◆ REQUEST
In the Penn State basketball excerpt below, duplicate the passage from "This is, well, surprising." to "not very good.".

No, seriously. It's true.

In their past four games, the Nittany Lions are 2-2. They've beaten No. 19 Michigan State and No. 16 Illinois. They've lost to No. 2 Ohio State and, last night, to No. 13 Purdue. Both of those losses came on the road -- against arguably the Big Ten's two best teams -- by a whopping combined margin of four points. More importantly, neither game was a get-close-after-a-last-ditch-comeback-attempt-and-some-missed-free-throws sort of affair. No, in both losses, as in those two huge home wins, the Nittany Lions played a Big Ten title contender close for an entire 40-minute period. In both losses, Penn State had last-second opportunities to win the game.

(On Wednesday night, Penn State fell victim to a rather questionable out-of-bounds call with five seconds remaining that gave the ball back to Purdue and allowed JaJuan Johnson to hit his game-winning jumper on the wing. That call goes the other way -- and it probably should have -- and PSU probably takes home the win.)

This is, well, surprising. Penn State's nonconference performance -- which included losses to Mississippi, Maryland (in which Penn State scored 39 points at home), Virginia Tech and Maine (a 10-point home loss, at that) -- gave us no reason to expect this sort of sudden peskiness. Nor did Penn State's first three Big Ten games -- a win at Indiana, a loss at suddenly fading Michigan and a home blowout to Purdue, the same team Penn State just took to the wire in Mackey Arena -- offer many hints. For most of the season, the Nittany Lions appeared to be who we thought they were. Which is to say, not very good.

[Data extracted from a collection]
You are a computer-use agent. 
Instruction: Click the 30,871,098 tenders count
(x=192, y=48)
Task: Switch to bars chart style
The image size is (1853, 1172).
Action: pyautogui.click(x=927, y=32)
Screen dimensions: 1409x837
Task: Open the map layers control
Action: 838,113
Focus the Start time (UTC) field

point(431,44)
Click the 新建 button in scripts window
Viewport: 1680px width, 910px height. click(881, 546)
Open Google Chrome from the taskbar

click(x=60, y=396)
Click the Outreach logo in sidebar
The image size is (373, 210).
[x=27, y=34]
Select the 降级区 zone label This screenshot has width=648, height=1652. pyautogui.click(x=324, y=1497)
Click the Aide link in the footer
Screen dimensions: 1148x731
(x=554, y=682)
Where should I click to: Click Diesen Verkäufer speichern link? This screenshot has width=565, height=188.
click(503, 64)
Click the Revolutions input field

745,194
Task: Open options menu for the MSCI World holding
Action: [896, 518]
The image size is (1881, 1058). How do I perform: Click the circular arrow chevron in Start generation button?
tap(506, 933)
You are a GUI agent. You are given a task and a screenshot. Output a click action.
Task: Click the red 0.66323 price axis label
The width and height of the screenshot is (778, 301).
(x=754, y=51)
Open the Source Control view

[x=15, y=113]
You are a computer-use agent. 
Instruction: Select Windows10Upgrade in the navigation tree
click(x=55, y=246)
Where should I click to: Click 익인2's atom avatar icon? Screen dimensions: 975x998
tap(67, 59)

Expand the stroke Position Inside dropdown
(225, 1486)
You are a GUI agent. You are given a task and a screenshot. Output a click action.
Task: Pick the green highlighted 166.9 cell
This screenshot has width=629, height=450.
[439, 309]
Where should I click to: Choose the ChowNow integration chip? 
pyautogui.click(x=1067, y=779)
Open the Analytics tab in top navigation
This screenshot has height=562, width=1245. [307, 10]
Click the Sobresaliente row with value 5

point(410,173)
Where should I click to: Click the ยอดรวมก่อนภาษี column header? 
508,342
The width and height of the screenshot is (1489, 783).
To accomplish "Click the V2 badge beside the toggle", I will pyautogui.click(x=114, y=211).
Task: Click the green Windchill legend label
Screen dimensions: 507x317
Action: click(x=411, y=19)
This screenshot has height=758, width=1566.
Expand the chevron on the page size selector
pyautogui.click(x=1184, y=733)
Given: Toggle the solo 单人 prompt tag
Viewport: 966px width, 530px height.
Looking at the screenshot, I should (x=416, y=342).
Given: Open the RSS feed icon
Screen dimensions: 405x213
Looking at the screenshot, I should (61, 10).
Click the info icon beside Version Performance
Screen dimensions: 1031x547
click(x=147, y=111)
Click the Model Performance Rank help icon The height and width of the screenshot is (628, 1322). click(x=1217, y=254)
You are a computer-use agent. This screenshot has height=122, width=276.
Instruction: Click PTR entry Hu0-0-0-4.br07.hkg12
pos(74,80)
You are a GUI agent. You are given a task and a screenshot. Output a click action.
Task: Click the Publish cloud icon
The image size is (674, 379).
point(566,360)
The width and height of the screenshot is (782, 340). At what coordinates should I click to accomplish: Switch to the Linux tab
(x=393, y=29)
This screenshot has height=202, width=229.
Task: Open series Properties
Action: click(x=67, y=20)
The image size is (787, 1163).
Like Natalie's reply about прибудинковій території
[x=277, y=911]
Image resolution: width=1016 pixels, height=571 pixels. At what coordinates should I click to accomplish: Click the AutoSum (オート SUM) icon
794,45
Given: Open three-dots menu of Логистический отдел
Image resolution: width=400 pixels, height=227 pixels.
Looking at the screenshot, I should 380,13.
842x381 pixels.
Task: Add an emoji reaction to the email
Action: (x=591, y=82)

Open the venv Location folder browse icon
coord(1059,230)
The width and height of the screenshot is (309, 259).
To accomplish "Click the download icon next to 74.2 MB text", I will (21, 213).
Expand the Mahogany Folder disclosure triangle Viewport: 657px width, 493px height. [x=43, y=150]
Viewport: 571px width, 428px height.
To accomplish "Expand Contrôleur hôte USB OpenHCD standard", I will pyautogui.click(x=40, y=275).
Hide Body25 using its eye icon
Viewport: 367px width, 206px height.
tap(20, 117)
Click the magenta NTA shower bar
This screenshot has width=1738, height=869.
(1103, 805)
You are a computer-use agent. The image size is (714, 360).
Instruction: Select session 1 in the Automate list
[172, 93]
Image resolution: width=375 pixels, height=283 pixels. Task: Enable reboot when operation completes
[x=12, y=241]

◆ RESULT
This is, well, surprising. Penn State's nonconference performance -- which included losses to Mississippi, Maryland (in which Penn State scored 39 points at home), Virginia Tech and Maine (a 10-point home loss, at that) -- gave us no reason to expect this sort of sudden peskiness. Nor did Penn State's first three Big Ten games -- a win at Indiana, a loss at suddenly fading Michigan and a home blowout to Purdue, the same team Penn State just took to the wire in Mackey Arena -- offer many hints. For most of the season, the Nittany Lions appeared to be who we thought they were. Which is to say, not very good.